3. Enabling Easier Collaboration

In DevOps culture, 'silos' - basically, isolated islands - are when you have disparate teams working with disparate visions/goals in mind, and who have disparate responsibilities. Breaking them down makes sense when Devs and Operations people aren't collaborating, blame games abound, and your productivity suffers as a result.

But usually, when people talk about breaking down silos as a part of the DevOps culture, what they're really talking about is a communication problem, not a specific team structure.
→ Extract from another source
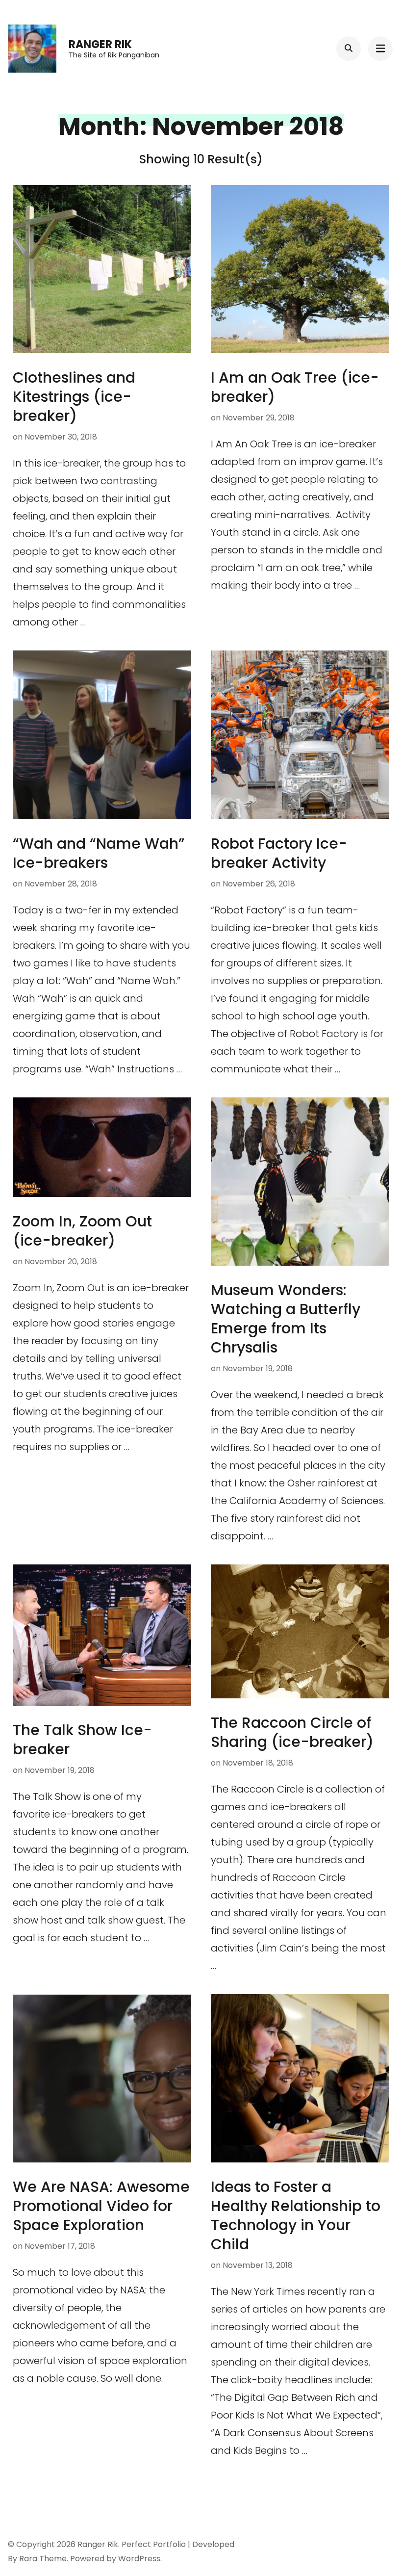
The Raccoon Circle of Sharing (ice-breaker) (292, 1732)
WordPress (139, 2558)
Working together without domain-specific conflicts is the bottleneck.

With Klotho, your Devs can still think in terms of high-level abstractions while solving a problem, without having operations people looking over their shoulders, demanding strict architectural constraints for each line of code they write...and your Operations team can still freely choose technologies they feel are needed without needing Developers involved in the process or having Developers going over their heads and making changes to the app in production.

Neither side steps on the other's toes.

Klotho doesn't demand changes to your existing organizational roles; they can stay exactly the way they are. All Klotho does is abstract away the minutiae of wiring together parts, boilerplate, things that get in the way of inter-team communication, busywork that shouldn't have to be done in the first place.

Klotho: Scaling From No-Ops to Full-Ops.

If you're just looking to get a basic cloud-native version of your app up and running quickly from local app code, you can let Klotho architect a default for you, and be done with DevOps. If you're a major concern with hundreds of engineers, you can keep your existing architecture, let your DevOps team go to town on the additional IaC that Klotho generates, and incrementally add the changes to your org. Klotho, by design, assumes every project you run it on is brownfield.

In the grand scheme of things, both DevOps and cloud computing are concepts in their infancy. The more we work with these paradigms, the more things we build - and scale - with them, the more best practices will start to emerge.

This is why Klotho's role in DevOps is so liberating, for lack of a better word. You will learn as you go, you will make mistakes, and Klotho will be there right alongside you so you can quickly adapt - not replace - your architecture and organization to fit changing trends and requirements, and ship awesome products faster.